• TASK TO CARRY OUT
Show, in full, each line of the data that contains "lori".

• STUDY MATERIAL
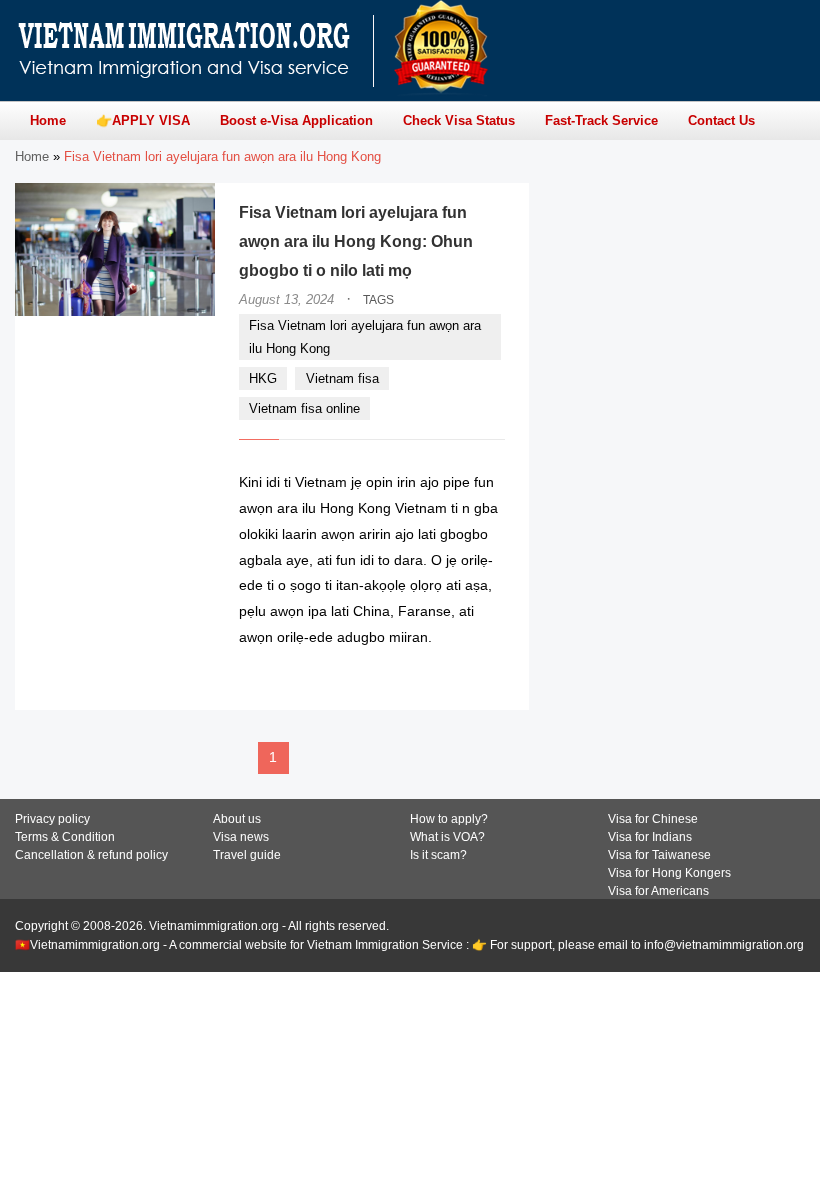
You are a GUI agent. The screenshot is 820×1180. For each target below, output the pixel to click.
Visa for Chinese (653, 819)
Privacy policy (52, 819)
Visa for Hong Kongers (669, 873)
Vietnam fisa (342, 378)
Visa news (241, 837)
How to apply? (449, 819)
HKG (263, 378)
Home (32, 156)
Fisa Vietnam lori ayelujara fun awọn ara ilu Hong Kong (365, 337)
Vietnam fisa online (304, 408)
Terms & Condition (65, 837)
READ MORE (444, 676)
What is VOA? (447, 837)
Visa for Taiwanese (659, 855)
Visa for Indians (650, 837)
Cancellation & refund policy (91, 855)
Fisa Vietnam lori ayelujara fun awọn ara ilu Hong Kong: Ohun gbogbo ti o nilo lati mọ (356, 241)
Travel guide (247, 855)
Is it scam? (438, 855)
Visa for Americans (658, 891)
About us (237, 819)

• PROBLEM SOLUTION
Fisa Vietnam lori ayelujara fun awọn ara ilu Hong Kong (365, 337)
Fisa Vietnam lori ayelujara fun awọn ara ilu Hong Kong: Ohun gbogbo ti o nilo lati mọ (356, 241)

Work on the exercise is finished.